- DOCUMENT EXCERPT
Segment Open
I processed the historic blockchain to create a single filter populated with spent input scripts and output scripts. The Golomb parameter was P=2^20

The resulting chart shows a volatile history of same-block address re-use with a notable drops in relative filter size during the early history and in the time window where SatoshiDICE was popular, since then trending higher.
The history of only the last half year suggests a current filter size of between 2.0% - 2.5% of block sizes.

Since most outputs are spent within a short time period, but apparently not that often in same blocks, I think it was worth considering filter series that match over a windows of 2^n blocks (n=(0…10)). Applications could then bracket the 
range of interest and then narrow down requesting finer filters or blocks.

Then I created 1600 random (P2SH) scripts and totaled the false positive block download data size if observing 100, 200, 400, 800, 1600 of them. 
The result suggests that even for 1600 the false positive overhead is less than 0.1% of blockchain data size. 

I agree with Greg that we should optimize the parameters for a small observed set as those will be running on mobile devices.
As of Pieter’s findings the simulation parameters were optimal for ca. 1000 observed scripts which is maybe to many for a “small” application.
Segment Closed
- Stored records
Segment Open
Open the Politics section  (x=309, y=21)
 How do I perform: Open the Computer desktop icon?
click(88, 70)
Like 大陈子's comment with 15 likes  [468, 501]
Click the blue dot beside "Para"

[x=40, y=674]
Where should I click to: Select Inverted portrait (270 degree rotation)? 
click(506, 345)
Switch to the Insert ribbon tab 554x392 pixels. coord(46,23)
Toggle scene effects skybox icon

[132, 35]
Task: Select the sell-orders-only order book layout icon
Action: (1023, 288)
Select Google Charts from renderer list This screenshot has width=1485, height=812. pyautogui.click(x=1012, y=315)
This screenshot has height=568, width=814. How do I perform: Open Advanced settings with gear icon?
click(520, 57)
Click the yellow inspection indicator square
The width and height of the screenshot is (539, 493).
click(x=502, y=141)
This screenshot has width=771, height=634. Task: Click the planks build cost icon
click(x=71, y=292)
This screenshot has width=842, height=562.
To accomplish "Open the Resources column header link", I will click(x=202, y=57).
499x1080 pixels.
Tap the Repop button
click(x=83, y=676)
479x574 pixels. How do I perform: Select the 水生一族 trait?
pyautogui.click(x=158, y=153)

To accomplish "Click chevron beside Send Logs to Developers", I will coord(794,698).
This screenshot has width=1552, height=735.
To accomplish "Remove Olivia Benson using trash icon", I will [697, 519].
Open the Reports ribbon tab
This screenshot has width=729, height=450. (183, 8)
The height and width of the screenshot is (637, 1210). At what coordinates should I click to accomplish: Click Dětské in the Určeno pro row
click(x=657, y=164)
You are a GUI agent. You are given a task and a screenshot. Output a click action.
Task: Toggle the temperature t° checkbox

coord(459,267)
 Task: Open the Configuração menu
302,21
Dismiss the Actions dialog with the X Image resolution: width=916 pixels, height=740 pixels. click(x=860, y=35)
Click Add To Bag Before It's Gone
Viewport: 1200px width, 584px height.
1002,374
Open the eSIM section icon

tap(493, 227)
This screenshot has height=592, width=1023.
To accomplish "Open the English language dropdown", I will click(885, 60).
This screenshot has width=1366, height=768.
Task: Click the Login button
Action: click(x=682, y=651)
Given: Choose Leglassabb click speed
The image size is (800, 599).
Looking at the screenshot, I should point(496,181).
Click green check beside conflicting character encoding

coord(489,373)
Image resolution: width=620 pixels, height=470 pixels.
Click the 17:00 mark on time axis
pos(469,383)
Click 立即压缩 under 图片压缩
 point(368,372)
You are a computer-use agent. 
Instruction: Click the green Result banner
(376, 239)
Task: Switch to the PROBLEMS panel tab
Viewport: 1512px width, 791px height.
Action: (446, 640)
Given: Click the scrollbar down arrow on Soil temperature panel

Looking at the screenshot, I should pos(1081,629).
Segment Closed
- PROMPT 1
In the blockchain filter post, what Golomb parameter was used?
- PROMPT 2
In the blockchain filter post, why did the writer consider filter series that match over windows of 2^n blocks?
- PROMPT 3
Say whether each statement agrees with the blockchain filter post, answering yes or no and quoting the deciding words:
(a) The last half year suggests a filter size between 2.0% and 2.5% of block sizes.
(b) When observing 1600 scripts, the false positive overhead was more than 1% of blockchain data size.
(c) The random scripts created for the test were P2SH scripts.

- OUTPUT 1
P=2^20

- OUTPUT 2
Most outputs are spent within a short time period, but apparently not often in the same block. So filters covering windows of 2^n blocks seemed worth considering. Applications could then bracket the range of interest and narrow it down by requesting finer filters or blocks.

- OUTPUT 3
(a) Yes: "a current filter size of between 2.0% - 2.5% of block sizes"
(b) No: "even for 1600 the false positive overhead is less than 0.1% of blockchain data size"
(c) Yes: "I created 1600 random (P2SH) scripts"